Results are impressive: our customers have registered a 90% reduction in safety and fire risks as well as a reduction of losses at both the hot and cold end of more than 34%.
In addition, Cerrion delivers root cause footage of the event including a 30-second context before the incident for each production anomaly detected. This allows the factory teams to not only establish when problems occur but also to visually analyse and better understand the root causes. In a typical factory, staff would check up to 100 of these videos per day, which in turn substantially increases their analytical skills.
How do AI-assisted systems differ from conventional test methods?
Traditional test systems measure specific product properties such as bottle height and compare these with the pre-defined limit values for each product type. By contrast, AI-controlled systems learn independently what is an acceptable production quality while only requiring minimal user input. AI systems adapt automatically and instantly to new products so that no manual recalibration is required for product changes. Since AI systems do not depend on fixed measurements, they can detect a far wider variety of defects and production anomalies. With conventional test systems it is impossible to detect section crashes using simple CCTV cameras – with AI this is easily possible. Cerrion successfully detects section crashes with over 50 production lines worldwide!
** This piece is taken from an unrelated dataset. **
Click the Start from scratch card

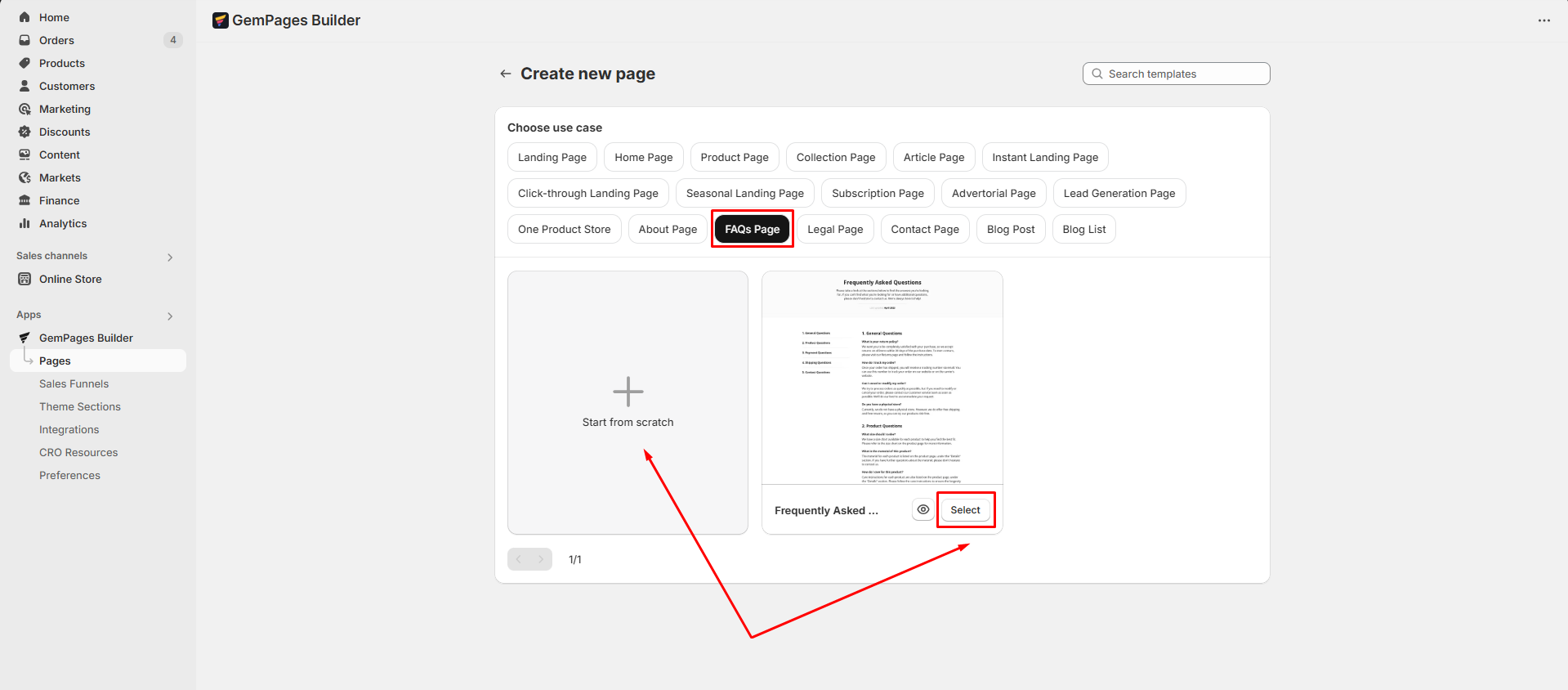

Since AI systems have a deeper understanding of the underlying reality, they react less sensitively to input conditions. AI-based systems can use low-cost and generally available hardware such as simple CCTV cameras thereby rendering superfluous expensive and space-consuming devices for ensuring optimal test conditions. You just have to install a CCTV camera in the relevant area and the system is ready to operate. No need to worry about clean backgrounds, optimal lighting conditions or perfect angles of vision.
What future developments do you expect for AI in the glass industry?
In the near future, AI will cover more and more manufacturing areas. Since it understands manufacturing processes in an increasingly holistic way this will lead to the development of AI agents. Such agents, as already offered by Cerrion today, work like humans: they require simple but comprehensive input such as videos of CCTV cameras to enable them to autonomously draw conclusions about what is happening. They can comprehensively monitor the complete production area and in the event of anomalies either act automatically or call humans for support. This gives rise to more efficient HR management, enabling fewer operators to react faster to the problems detected by AI in various areas of production.
Cerrion now already sends real-time notifications with images by WhatsApp or MS Teams direct to operators’ mobile devices and automatically transmits signals to machines – for instance for a regular stop in the event of malfunction. This enables fewer employees to manage bigger areas more effectively.
The rising availability of detailed production data through AI-assisted monitoring will give rise to a holistic understanding of manufacturing processes, so that companies can identify and solve problems at the root.
In addition, AI systems will increasingly control manufacturing processes where each product is unique, for instance when pulling the stems of wine glasses. Currently controlled by manual inspection, these processes will in future benefit from the AI’s ability to generalise learnt patterns thereby making for effective, automated monitoring.